Members: Anchita Bora, Hridya Antony, Nicole Carter


## Report Noisy Max Algorithm

Report Noisy Max (RNM) is a selection algorithm, which is an algorithm that finds the kth smallest value in a list. RNM is used to return the approximate maximizer and 2nd maximizer. According to the paper, RNM can also return the "noisy gap" between the approximate maximizer. 

Given a set of queries, RNM returns the identity (not value) of the query that is likely to have the largest value -- adds noise to each query answer and returns the index of the query with the largest noisy value. It accomplishes this by using a mechanism, an algorithm that supports differential privacy.
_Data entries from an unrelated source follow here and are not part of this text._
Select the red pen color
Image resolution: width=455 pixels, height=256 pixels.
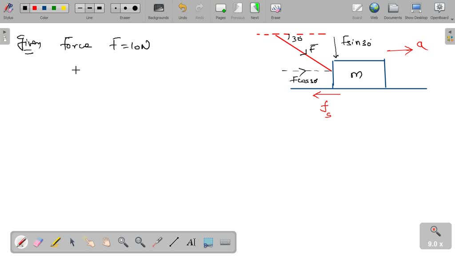coord(34,8)
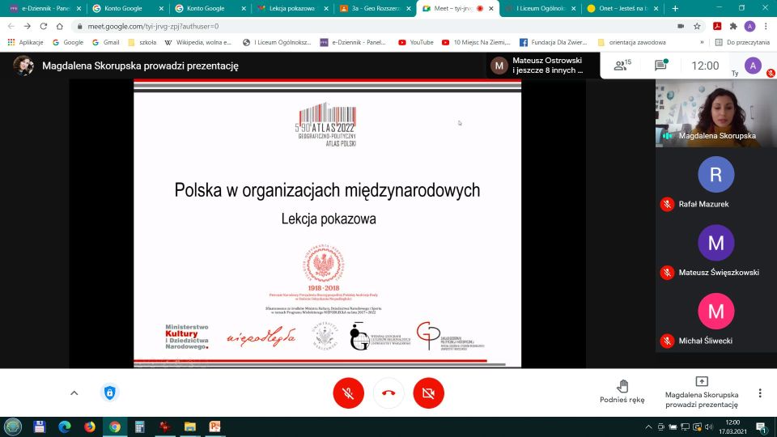The width and height of the screenshot is (777, 437).
Task: Show hidden bookmarks with the double chevron
Action: pos(701,42)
In RNM according to the papers, Laplace Mechanism is used as it adds the _right_ amount of noise to satisfy differential privacy.

The basic idea:
1. For each case in a set, compute a noisy score using Laplace Mechanism
2. Output the element in the set with the maximum noisy score



In [1]:
# Load the data and libraries
import pandas as pd
import numpy as np
import matplotlib.pyplot as plt

adult = pd.read_csv('adult_with_pii.csv')    

In [12]:
edu_options = adult['Education'].unique()
print(edu_options)
print( )

#Computes noisy score
def score(data, edu_option):
    return data.value_counts()[edu_option]/1000

noisy_score = score(adult['Education'], 'Bachelors')
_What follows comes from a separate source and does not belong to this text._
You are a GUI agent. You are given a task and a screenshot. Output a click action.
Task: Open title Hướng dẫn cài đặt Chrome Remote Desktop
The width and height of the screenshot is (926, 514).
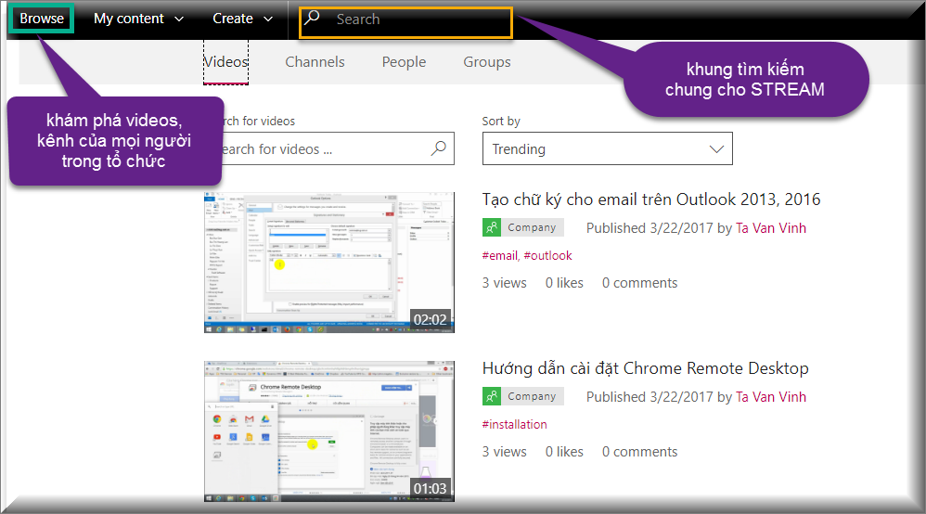645,368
print("Noisy score: " + str(noisy_score))

['Bachelors' 'HS-grad' '11th' 'Masters' '9th' 'Some-college' 'Assoc-acdm'
 'Assoc-voc' '7th-8th' 'Doctorate' 'Prof-school' '5th-6th' '10th'
 '1st-4th' 'Preschool' '12th']

Noisy score: 5.355


#### Laplace Mechanism
Introduced earlier, Laplace Mechanism adds noise to achieve differential privacy. It does so by using the sensitivity of the function and epsilon for the amount of _noise_ added. In other words, the amount of required noise depends on the sensitivity of the query in question.  
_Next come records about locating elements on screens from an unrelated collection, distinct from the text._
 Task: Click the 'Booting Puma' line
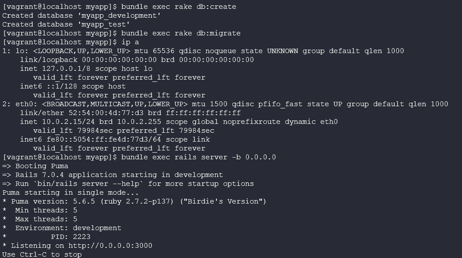(x=42, y=166)
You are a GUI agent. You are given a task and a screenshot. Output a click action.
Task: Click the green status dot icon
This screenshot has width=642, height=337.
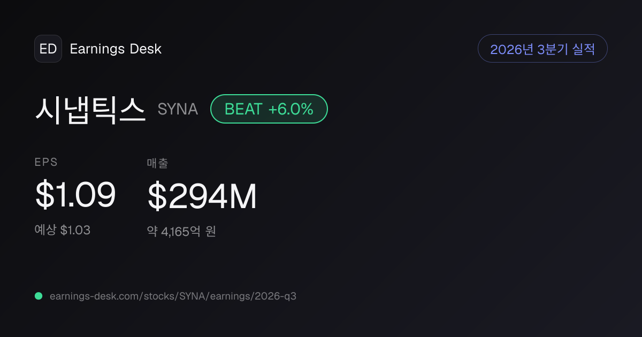coord(39,296)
According to the papers gathered, the mathematical definition of Laplace Mechanism is the following:

$$
F(x) = f(x) + Lap(s / (\epsilon))
$$


In [3]:
# sense = sensitivity 
# eps = epsilon aka amount of noise
# q = the query f(x)

def laplace_mechanism(q, sense, eps):
    return q + np.random.laplace(loc=0, scale=sense / eps)

In [11]:
def report_noisy_max(x, R, u, sense, eps):
    
    #Step 1: Computes scores for each element r in the set R while noisy_scores adds noise to each score.
    scores = [u(x,r) for r in R]
    
    noisy_scores = [laplace_mechanism(score, sense, eps) for score in scores]
    
    #Step 2: Finds index of the max score and returns element with that index.
    max_index = np.argmax(noisy_scores)
    
    return R[max_index]

#Shows the item/element with the largest noisy counts
noisiest_item = report_noisy_max(adult['Education'], edu_options, score, 1, 1)
print("Item (Education level) with Max Noise Score: \n" + noisiest_item + "\n\n")

#Lists items in order of most noise to least noise
print("Education levels from Most Noise to Least Noise:")
r = [report_noisy_max(adult['Education'], edu_options, score, 1, 1) for i in range(100)]
pd.Series(r).value_counts()
    

Item (Education level) with Max Noise Score: 
HS-grad


Education levels from Most Noise to Least Noise:


HS-grad         92
Some-college     5
Bachelors        3
dtype: int64

RNM satisfies differential privacy as it releases only the identity of the element with the largest noisy count and nothing more.